The first owners were John and Sarah Williams, former butler and housekeeper to the Greatheeds, who had left their service to take the tenancy of the nearby Bedford Hotel which flourished under their direction. The Regent, also known briefly as Williams’ Hotel, opened with a stylish banquet for two hundred people, – many of them titled, and all men, of course, as was then the custom. A ticket cost £1.11s.6d for a menu which included delicacies such as turtle and venison. The Williams’ proudly proclaimed that there were 100 bedrooms, and a bathroom, – but that would hardly have been problematic, when slipper baths and hip baths were in daily use, and guests travelled with their own servants to attend to such things. It still required a staff of 60, however, to run the hotel and the stabling and carriage facility, – 100 horses and 100 carriages could be accommodated.
There was a large dining room, a drawing room, numerous private suites and a coffee room. The dining room looked out on to a small garden to the north, now the site of shops and offices.
W T Moncrieff, in The Visitor’s New Guide to the Spa of Leamington Priors (1822 edn) relates how, on a ‘whistle-stop’ tour of Leamington with the Countess of Warwick and others, in September 1819 the Prince Regent visited the libraries, the Pump Rooms and the Assembly Rooms, cheered to the hilt by townspeople wherever he went. He then graciously granted permission for Williams’ Hotel to be renamed “The Regent.” The royal coat-of-arms was swiftly erected above the main entrance on the south side, where it can still be seen today. The Parade entrance was not constructed until the 1840s, at the request of the Warwickshire Hunt Club, giving them access to their private suite of rooms.

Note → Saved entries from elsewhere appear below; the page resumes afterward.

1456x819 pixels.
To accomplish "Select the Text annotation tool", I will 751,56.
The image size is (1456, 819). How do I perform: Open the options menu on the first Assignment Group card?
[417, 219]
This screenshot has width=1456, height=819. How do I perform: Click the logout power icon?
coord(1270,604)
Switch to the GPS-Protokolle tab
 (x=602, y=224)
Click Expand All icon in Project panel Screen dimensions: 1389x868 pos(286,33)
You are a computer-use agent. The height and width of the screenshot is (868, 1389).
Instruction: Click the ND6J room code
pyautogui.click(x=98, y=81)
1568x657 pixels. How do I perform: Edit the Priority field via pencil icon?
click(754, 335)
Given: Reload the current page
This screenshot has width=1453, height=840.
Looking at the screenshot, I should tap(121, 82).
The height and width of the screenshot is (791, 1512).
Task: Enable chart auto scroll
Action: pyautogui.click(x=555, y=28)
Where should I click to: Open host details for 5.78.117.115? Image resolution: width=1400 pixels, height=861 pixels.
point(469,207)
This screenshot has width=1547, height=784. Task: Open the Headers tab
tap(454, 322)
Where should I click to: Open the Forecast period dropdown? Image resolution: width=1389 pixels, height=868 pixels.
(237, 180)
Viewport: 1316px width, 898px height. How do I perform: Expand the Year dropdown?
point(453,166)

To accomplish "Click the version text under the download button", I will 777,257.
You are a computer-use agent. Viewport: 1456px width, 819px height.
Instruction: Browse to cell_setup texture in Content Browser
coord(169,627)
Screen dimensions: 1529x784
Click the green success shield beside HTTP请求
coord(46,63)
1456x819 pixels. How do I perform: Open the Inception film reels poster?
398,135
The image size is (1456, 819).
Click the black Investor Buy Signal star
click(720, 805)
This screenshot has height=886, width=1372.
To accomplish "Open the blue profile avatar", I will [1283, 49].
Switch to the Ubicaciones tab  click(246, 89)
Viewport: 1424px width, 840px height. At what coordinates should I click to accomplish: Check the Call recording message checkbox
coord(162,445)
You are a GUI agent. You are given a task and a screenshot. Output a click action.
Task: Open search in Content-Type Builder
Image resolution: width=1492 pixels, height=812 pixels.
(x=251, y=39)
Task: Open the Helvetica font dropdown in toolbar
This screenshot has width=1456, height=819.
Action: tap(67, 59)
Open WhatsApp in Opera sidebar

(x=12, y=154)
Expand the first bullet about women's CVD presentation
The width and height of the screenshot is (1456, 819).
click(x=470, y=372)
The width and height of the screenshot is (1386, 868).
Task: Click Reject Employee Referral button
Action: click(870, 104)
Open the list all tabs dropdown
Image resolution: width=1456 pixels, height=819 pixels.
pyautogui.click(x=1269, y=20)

John Williams retired in 1834, to Denby Villa (now the site of the Town Hall and Denby Buildings). Not long after the famed visit of Princess Victoria and her mother, Sarah Williams had died in 1830 and John in 1843. From 1834 until 1874, the hotel was run by licensees appointed by John Williams or his executors. From 1874 until 1904, when John Joseph Cridlan took over, the hotel was owned and managed by a Mr Lyas Bishop. The Cridlan family still owned the hotel when it finally closed at the end of December 1998. There were two large ‘heritage panels’ in the foyer which named many people who had been guests at the hotel and these have been reproduced in modern form in the refurbished premises. Some names that may be familiar include Private Henry Tandey (awarded the VC (see Angel Hotel)), H W Longfellow (poet), Ulysses S Grant (US President), Ellen Terry and Sarah Bernhardt (both actresses), Winston Churchill, Douglas Fairbanks (actor), Sir Bernard and Lady Docker (industrialist and celebrity) and Sir John Sainsbury (grocer).

Leamington History Group Archives
The Grade II* Listed building stood empty for two years, its contents auctioned off, as developers’ £30 million plans to demolish and replace with flats, a shopping mall, underground car park and cinema complex abutting Regent Grove, met with fierce opposition from local townspeople, historians and conservation groups who wished to see a fully-functioning hotel retained.
Five rejected development plans later, a compromise was eventually reached, whereby part of the original building was retained, adapted as a Travelodge to meet the needs of the 21st century travelling public. The service wings, the outbuildings and the former stables which had become Regent Garage, were demolished to build Livery Street, running from Regent Street to the Parade. At the outset, Livery Street offered a variety of commercial outlets, but is now a food court, where specialist restaurants present the cuisine of most European countries, and many beyond. It is also known as Regent Court.